It's very easy for me to imagine the past.  I grew up with hundred year old transferware, and furniture to be perched upon, and pump organs, and choral music.  The past is a known quantity, in some ways - we have artifacts and treasures that give us something so full of dead passion and grace.  I can imagine the past because we, as a community, have lived it.

The future is a lot harder.  Technology beats its own drum, and things change in this uncontrollable way that is both inevitable and unbelievable.  I'd like to think that my life will continue in some known way - just like life is now, but a little different.

I feel like I'm missing something important when I think about Columbia, because when I look at the buildings I have nothing to imagine, or nothing I am capable of imagining.  That music isn't there - the scent of still waters.  We in Columbia are engaging in the practice of creating the future, and I don't quite know where I stand in that process.  I have no connection, no boat lake, no dancing with fireflies.  That doesn't mean that I won't have those things eventually.  New buildings become old, and my life becomes a part of someone else's imagination.

There's an incredible amount of love that comes from knowing the past.  I think I've mentioned identity before, and history creates identity in a lot of ways.  I don't know what it means to be a Columbian, because I don't feel I have an identity that is rooted in trees, parks, architecture, change, and the whispers of the past.  In Columbia, I don't have a boat lake.
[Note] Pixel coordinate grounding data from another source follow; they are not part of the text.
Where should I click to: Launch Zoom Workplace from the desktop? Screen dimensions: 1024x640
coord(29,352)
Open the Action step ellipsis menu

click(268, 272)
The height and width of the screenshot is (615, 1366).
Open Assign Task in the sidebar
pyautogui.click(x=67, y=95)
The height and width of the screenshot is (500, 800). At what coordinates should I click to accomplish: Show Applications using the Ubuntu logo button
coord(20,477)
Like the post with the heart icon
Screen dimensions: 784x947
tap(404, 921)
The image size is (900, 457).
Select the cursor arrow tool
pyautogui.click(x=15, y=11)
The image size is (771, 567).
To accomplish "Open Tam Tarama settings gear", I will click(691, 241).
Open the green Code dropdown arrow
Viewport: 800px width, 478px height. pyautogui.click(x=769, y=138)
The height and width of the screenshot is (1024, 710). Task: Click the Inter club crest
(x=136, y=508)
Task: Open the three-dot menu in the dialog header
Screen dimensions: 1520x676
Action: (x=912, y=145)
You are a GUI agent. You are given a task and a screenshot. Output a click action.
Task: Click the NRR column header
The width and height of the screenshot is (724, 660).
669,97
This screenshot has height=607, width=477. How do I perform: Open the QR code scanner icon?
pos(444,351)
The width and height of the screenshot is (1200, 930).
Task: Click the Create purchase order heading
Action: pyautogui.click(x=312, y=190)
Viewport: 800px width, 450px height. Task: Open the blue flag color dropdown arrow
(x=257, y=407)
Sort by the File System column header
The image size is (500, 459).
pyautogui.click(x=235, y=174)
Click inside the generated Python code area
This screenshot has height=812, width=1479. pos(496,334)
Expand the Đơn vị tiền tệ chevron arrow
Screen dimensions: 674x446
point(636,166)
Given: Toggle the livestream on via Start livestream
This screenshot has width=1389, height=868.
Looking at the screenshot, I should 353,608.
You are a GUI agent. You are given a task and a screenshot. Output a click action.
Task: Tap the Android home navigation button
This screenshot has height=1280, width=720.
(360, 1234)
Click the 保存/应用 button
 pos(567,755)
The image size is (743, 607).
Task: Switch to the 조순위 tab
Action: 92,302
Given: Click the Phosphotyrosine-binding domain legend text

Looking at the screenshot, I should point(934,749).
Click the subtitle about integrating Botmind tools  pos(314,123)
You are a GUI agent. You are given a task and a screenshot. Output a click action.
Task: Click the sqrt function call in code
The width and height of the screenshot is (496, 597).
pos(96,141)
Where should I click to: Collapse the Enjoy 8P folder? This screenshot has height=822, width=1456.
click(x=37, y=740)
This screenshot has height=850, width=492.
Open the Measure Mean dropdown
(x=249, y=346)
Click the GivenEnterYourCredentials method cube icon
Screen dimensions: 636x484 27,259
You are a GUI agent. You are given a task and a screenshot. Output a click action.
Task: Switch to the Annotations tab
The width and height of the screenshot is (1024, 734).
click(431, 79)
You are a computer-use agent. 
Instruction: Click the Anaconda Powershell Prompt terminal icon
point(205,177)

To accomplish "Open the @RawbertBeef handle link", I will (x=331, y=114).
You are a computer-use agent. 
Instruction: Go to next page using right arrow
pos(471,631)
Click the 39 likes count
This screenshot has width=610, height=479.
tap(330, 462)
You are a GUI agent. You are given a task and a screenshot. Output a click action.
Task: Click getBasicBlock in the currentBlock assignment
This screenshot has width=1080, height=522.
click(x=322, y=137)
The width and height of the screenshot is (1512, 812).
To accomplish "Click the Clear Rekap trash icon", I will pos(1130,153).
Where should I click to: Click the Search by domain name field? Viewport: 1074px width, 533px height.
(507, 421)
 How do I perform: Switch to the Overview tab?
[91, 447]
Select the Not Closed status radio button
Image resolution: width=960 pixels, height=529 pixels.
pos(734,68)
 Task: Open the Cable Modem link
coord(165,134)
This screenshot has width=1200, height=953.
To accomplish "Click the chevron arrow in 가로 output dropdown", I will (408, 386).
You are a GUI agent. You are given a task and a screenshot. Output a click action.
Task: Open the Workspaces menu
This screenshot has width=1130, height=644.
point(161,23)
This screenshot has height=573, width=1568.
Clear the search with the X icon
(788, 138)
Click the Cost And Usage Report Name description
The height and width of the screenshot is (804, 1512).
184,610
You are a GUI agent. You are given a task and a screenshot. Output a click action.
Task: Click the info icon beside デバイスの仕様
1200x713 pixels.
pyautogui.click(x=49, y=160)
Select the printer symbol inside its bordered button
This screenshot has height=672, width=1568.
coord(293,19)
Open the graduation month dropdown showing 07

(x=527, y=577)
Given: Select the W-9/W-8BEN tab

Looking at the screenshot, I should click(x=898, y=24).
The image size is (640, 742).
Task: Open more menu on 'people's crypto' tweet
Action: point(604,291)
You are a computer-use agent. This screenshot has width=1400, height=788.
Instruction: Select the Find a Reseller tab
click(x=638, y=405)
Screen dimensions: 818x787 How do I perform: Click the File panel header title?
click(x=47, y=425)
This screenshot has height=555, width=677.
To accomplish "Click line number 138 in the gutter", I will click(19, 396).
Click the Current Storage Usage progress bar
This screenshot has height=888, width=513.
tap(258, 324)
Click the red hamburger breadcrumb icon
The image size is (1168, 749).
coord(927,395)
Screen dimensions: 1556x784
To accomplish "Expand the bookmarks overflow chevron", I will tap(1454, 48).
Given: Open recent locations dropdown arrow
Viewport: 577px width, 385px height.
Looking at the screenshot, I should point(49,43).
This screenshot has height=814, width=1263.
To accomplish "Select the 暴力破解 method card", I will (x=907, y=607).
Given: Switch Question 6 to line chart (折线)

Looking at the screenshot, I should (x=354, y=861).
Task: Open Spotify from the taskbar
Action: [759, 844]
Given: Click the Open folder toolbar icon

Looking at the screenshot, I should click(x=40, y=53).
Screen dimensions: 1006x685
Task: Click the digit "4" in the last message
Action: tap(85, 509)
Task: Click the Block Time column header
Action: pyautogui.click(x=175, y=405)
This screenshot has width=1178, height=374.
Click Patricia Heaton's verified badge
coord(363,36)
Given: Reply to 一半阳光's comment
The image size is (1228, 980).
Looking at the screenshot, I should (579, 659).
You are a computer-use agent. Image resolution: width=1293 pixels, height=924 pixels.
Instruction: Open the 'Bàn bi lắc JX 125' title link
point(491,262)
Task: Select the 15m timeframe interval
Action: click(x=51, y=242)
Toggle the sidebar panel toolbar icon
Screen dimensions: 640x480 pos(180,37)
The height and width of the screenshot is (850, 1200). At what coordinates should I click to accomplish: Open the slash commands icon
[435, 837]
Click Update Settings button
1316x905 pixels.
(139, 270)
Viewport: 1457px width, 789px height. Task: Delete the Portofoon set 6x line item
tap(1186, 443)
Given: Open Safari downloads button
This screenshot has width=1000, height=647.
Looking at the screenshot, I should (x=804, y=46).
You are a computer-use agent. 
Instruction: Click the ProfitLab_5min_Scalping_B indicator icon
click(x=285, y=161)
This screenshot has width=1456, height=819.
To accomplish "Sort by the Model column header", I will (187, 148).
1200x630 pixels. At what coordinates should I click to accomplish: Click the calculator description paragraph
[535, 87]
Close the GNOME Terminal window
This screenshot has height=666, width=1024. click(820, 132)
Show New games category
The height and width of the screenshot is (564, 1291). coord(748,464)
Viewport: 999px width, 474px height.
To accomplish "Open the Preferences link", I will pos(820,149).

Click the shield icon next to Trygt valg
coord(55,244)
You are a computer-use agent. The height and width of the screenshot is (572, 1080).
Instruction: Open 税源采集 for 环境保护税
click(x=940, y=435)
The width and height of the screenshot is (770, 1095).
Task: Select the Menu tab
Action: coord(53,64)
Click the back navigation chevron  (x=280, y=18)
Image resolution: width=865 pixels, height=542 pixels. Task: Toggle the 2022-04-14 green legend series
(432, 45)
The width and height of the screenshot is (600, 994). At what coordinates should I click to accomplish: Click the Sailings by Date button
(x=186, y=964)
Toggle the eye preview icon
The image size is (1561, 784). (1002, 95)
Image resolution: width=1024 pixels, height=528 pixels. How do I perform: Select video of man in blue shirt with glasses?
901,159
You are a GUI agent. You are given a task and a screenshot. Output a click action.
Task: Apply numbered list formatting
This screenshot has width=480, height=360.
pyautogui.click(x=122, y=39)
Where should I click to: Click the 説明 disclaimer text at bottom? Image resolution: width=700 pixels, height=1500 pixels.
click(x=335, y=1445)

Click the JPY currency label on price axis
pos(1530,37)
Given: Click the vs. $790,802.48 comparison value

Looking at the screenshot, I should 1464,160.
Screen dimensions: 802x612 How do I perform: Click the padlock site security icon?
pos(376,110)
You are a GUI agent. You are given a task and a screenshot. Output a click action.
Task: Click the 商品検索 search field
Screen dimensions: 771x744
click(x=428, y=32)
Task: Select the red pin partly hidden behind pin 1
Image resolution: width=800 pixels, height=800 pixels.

But I want to.  I want to take my children, as my father took me, and tell stories of the imagination.  Someday this place will give me the gift of secrets, of antiquity, of the stark People Tree and still waters.

I love Baltimore, but I'm not giving up on my life here because I am determined to be a part of that thing, that soft thing, that means home.

Friday, June 24, 2011

The Real Columbia

A woman stands in the grass, the hem of her long cornflower skirt rustling, her dark skin soaking up sunlight.  She has black hair, fine and thick and curled, and a nose that seems to be a story in and of itself.

My fiance and I stop at the light on 175 and Snowden.  I stare at the woman - not at her face, but at what she has in her hands.  I look in my purse for money that I know isn't really there.  Her sign is simple - white with black block letters, and the words, "Please, in the love of God," make me hate myself and feel ashamed.

I hadn't really seen people beg on the streets in Columbia until the recession hit.  It hit hard.  I suddenly saw women - well-dressed, beautiful, mothers - with signs and hunger and bitterness and somehow still the desire, the strength, the need to protect their children.  Women you might meet at work, or at the dentist, or in Target.

Homelessness in Columbia is a shock to me - not because I'm shocked by poverty, having grown up in Baltimore and staring at the pavement and away from the desperation of urban life.  I'm shocked because I - perhaps like many others in Howard County - just don't think it could be true.  We're a community of suburbanites, yes?  Of minivans.  Of good schools and government jobs and computer programming.  How can poverty happen here?

It happens.  I see it, and working in the school system I saw it, and I felt the floor open up under me as my outdated delusions of 'burbhood became irrelevant.  We do not live in paradise.  Maybe some of us do - maybe there are people in Columbia who are living the magical and, to most, unobtainable dream of being financially secure, but I think that there aren't as many of those people as we are supposed to believe.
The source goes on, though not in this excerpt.